• **Task details**
Recast the stretch of the listing below that opens with the line containing "Describe the element at coordinates (1659, 93)" and closes with the line containing "center [1226, 11]." as a Markdown table with the columns Row and Listing line, skipping any blank lines. Include only those lines.

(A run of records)
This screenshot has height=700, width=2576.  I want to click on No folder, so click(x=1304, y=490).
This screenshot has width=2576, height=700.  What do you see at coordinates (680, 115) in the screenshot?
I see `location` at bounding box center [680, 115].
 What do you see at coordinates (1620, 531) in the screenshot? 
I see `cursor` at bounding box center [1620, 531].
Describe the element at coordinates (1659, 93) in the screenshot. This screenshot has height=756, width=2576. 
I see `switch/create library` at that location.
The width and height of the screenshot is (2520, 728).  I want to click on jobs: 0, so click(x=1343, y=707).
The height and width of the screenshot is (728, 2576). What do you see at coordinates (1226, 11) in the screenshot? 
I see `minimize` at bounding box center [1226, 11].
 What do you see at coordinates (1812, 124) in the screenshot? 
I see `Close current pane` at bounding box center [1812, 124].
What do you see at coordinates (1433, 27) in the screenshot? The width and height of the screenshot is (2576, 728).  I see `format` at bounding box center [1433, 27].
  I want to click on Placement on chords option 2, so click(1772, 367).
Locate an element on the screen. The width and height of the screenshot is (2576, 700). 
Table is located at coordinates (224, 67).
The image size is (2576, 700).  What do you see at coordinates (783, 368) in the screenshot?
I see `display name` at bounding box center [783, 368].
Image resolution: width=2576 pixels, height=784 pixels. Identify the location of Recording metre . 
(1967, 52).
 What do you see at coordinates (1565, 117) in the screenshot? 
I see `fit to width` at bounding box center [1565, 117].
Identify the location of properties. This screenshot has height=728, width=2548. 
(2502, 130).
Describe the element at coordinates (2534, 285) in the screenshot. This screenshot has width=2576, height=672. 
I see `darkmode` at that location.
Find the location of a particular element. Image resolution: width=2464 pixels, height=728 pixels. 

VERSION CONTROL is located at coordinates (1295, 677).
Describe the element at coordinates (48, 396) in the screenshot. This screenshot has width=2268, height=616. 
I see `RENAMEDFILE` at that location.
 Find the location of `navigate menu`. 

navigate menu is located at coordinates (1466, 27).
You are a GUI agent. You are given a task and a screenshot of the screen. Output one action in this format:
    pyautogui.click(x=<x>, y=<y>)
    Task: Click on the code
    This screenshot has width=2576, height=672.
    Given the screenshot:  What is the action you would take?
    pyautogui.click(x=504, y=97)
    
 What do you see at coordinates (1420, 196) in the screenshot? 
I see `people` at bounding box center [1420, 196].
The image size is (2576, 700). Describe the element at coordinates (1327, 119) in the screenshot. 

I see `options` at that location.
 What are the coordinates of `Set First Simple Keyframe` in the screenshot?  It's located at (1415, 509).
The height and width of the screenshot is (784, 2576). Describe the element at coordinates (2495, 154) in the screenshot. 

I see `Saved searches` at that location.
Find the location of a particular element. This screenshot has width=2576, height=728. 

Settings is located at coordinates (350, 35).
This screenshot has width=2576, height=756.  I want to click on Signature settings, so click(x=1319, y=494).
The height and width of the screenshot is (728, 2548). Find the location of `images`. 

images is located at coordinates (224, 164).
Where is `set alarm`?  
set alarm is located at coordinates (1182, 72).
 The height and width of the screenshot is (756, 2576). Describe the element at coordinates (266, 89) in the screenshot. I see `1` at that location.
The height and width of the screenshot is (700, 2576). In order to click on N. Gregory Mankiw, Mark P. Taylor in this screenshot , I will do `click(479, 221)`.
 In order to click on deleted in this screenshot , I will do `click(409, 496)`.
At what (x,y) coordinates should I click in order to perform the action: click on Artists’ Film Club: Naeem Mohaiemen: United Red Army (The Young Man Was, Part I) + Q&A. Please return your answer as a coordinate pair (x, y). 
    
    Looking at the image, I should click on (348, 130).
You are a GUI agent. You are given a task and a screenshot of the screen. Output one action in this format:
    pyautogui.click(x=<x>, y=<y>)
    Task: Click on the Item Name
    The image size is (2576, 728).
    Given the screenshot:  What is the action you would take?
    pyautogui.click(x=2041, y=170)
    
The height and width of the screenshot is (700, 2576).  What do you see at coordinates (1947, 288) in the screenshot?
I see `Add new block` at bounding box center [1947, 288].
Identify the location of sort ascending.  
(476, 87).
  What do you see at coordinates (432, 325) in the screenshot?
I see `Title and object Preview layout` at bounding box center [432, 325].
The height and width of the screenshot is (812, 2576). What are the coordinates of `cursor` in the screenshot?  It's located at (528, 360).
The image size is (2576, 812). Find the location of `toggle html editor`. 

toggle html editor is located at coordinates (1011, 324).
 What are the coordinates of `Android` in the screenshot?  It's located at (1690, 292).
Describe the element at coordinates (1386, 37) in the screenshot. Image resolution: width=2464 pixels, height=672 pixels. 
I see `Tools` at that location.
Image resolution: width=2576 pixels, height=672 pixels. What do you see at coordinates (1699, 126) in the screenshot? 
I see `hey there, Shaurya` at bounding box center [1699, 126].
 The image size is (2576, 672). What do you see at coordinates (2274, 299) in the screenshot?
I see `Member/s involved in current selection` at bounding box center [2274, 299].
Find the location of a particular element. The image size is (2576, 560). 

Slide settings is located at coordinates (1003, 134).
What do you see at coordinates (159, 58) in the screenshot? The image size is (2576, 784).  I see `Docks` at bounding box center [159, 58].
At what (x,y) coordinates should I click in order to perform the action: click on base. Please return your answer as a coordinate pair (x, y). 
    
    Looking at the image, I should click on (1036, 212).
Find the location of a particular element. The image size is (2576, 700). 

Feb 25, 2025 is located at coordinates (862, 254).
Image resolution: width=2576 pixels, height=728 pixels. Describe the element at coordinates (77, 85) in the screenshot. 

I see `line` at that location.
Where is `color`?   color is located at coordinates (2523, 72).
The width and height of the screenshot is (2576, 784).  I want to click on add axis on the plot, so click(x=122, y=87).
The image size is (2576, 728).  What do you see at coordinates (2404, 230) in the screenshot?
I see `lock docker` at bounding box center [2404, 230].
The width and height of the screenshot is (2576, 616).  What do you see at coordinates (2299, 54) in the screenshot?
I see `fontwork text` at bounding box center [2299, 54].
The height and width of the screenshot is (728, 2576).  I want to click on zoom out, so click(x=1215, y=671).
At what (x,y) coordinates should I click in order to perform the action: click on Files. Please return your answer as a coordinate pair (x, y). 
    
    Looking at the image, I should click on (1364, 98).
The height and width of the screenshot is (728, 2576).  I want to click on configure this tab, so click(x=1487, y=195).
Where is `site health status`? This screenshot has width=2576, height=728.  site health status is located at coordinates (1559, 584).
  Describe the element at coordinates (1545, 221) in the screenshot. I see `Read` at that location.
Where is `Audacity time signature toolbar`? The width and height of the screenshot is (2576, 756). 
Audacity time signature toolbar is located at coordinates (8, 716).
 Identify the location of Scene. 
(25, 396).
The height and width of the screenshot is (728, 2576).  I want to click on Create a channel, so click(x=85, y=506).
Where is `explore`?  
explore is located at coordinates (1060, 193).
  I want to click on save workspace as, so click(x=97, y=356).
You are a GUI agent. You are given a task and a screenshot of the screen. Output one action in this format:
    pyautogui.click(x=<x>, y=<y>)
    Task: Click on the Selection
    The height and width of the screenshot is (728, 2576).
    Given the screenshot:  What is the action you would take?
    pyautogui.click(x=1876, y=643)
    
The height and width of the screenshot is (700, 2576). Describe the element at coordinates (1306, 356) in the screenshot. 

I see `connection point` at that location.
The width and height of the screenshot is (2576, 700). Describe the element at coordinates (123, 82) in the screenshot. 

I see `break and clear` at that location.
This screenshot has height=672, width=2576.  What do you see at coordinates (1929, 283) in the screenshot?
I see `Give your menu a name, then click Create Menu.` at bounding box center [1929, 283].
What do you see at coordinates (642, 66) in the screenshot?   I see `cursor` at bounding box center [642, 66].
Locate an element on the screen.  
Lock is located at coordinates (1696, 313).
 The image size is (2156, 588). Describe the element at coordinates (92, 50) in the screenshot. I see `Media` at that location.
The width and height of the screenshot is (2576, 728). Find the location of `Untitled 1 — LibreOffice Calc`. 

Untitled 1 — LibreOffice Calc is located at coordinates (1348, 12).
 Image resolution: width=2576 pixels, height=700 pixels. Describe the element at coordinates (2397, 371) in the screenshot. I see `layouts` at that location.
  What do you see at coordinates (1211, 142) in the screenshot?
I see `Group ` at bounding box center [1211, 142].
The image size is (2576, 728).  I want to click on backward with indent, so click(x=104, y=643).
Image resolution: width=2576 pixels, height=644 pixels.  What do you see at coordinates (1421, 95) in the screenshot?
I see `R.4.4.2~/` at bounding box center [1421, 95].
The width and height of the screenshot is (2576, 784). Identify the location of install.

• **Correct result**
| Row | Listing line |
|---|---|
| 1 | Describe the element at coordinates (1659, 93) in the screenshot. This screenshot has height=756, width=2576.  |
| 2 | I see `switch/create library` at that location. |
| 3 | The width and height of the screenshot is (2520, 728).  I want to click on jobs: 0, so click(x=1343, y=707). |
| 4 | The height and width of the screenshot is (728, 2576). What do you see at coordinates (1226, 11) in the screenshot?  |
| 5 | I see `minimize` at bounding box center [1226, 11]. |